The researchers exposed mice to radiotherapy to assess the resistance of Langerhans cells to apoptosis (cell death) after therapy. They then investigated whether the Langerhans cells were able to repair their DNA damage caused by the radiation, and which proteins in the cells might be helping them do this.
They then looked at what happened if they gave mice a whole-body dose of radiation, and then injected them with skin cancer cells. They compared this with what happened in mice not radiated before injecting them with skin cancer cells.
What were the basic results?
The study found that Langerhans cells did not undergo cell death after exposure to radiotherapy like normal cells; instead they managed to rapidly repair the radiation damage to their DNA. Langerhans cells were found to produce increased levels of proteins that could help them to survive, particularly one protein called cyclin-dependant kinase inhibitor (CDKN1A). Langerhans cells in mice genetically engineered to lack this protein were less resistant to radiation and not as able to repair radiation-induced DNA damage.
The researchers found that after radiation, Langerhans cells migrated to the lymph nodes and caused an increase in the number of another type of immune system cell, called Treg cells. These cells get into tumours and can reduce the immune system’s ability to fight the tumour.
Finally, the researchers showed that if they gave mice a whole-body dose of radiation and then injected them with skin cancer cells the next day, they grew larger tumours than non-irradiated mice.
The irradiated mice had more Treg cells in their tumours, and more Langerhans cells in their lymph nodes. This effect was short-lived, as mice injected with skin cancer cells five weeks after irradiation did not grow larger tumours.
How did the researchers interpret the results?

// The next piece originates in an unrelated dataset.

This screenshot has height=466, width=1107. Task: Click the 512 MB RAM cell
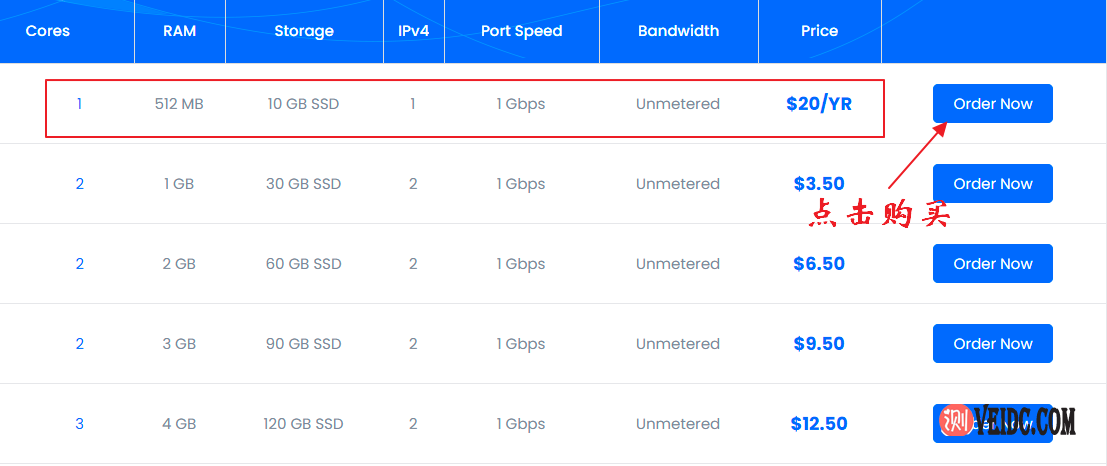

The researchers say they "found that [Langerhans cell] resisted apoptosis and rapidly repaired DNA damage after exposure to [ionising radiation]" and that the protein CDKN1A appears to help the cells do this. They say their findings might help them to develop a way of enhancing the response of cancers to radiotherapy.
This was an animal study looking at the effect of radiotherapy on a particular type of immune system cell found in the skin, called Langerhans cells. The high-energy radiation used in radiotherapy normally permanently damages the DNA of cancer cells, causing them to die. However, Langerhans seem able to repair this damage and survive.
The study found that a protein, CDKN1A, allows Langerhans cells to resist cell death and repair damage to DNA after exposure to radiotherapy. The cells also seemed capable of suppressing mice’s immune response to the tumours.
This study was on mice, so we cannot be sure the same effect would be seen in humans, particularly as these mice were given whole-body radiation before being injected with cancer cells. In human cancer, radiotherapy is directed specifically at an existing cancer.
The identification of this protein is of interest, as it may provide a route for further research to see if the effectiveness of radiotherapy can be improved for some patients. More laboratory and animal research will be needed before we know if this will become a reality.
The aim of radiotherapy is to give the highest chance of curing or shrinking the cancer, while reducing the risk of side effects. For many people it is an integral and effective part of their cancer treatment.
This study should not be seen as a warning against radiotherapy, but rather a possible means for further improving its outcomes in the future.